Rolando Quintana and Mark T. Leung
Most setup management techniques associated with electronic assembly operations focus on component similarity in grouping boards for batch processing. These process planning…
Abstract
Most setup management techniques associated with electronic assembly operations focus on component similarity in grouping boards for batch processing. These process planning techniques often minimize setup times. On the contrary, grouping with respect to component geometry and frequency has been proved to further minimize assembly time. Thus, we propose the Placement Location Metric (PLM) algorithm to recognize and measure the similarity between printed circuit board (PCB) patterns. Grouping PCBs based on the geometric and frequency patterns of components in boards will form clusters of locations and, if these clusters are common between boards, similarity among layouts can be recognized. Hence, placement time will decrease if boards are grouped together with respect to the geometric similarity because the machine head will travel less. Given these notions, this study develops a new technique to group PCBs based on the essences of both component commonality and the PLM. The proposed pattern recognition method in conjunction with the Improved Group Setup (IGS) technique can be viewed as an extended enhancement to the existing Group Setup (GS) technique, which groups PCBs solely according to component similarity.

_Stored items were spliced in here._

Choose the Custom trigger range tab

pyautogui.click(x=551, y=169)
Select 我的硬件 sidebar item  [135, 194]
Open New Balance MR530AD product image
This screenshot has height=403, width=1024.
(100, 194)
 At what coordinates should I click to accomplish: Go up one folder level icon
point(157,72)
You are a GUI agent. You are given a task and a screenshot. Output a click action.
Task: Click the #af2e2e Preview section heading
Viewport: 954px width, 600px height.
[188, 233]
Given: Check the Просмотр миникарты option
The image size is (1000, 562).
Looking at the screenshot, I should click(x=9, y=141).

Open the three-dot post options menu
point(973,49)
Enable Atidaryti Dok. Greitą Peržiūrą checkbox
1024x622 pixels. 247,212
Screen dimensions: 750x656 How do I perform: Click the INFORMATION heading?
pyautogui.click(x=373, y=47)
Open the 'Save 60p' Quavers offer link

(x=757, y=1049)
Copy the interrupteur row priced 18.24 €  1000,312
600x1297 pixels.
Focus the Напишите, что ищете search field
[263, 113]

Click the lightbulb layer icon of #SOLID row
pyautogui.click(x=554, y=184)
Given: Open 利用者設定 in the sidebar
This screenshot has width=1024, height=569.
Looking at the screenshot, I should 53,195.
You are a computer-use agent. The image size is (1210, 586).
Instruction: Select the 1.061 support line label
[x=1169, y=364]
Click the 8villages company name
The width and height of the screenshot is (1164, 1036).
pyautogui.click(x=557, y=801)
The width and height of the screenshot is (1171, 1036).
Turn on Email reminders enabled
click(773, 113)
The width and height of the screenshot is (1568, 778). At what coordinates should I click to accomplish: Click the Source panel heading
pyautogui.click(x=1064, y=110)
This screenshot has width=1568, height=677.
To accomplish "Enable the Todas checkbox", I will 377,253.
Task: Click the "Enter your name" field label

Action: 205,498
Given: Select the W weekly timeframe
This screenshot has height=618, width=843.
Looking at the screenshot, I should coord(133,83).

Our analysis indicates that the IGS performs relatively well with respect to an array of existing setup management strategies. Experimental results also show that the IGS produces a better makespan than its counterparts over a low range of machine changeover times. These results are especially important to operations that need to manufacture quickly batches of relatively standardized products in moderate to larger volumes or in flexible cell environments. Moreover, the study provides justification to adopt different group management paradigms by electronic suppliers under a variety of processing conditions.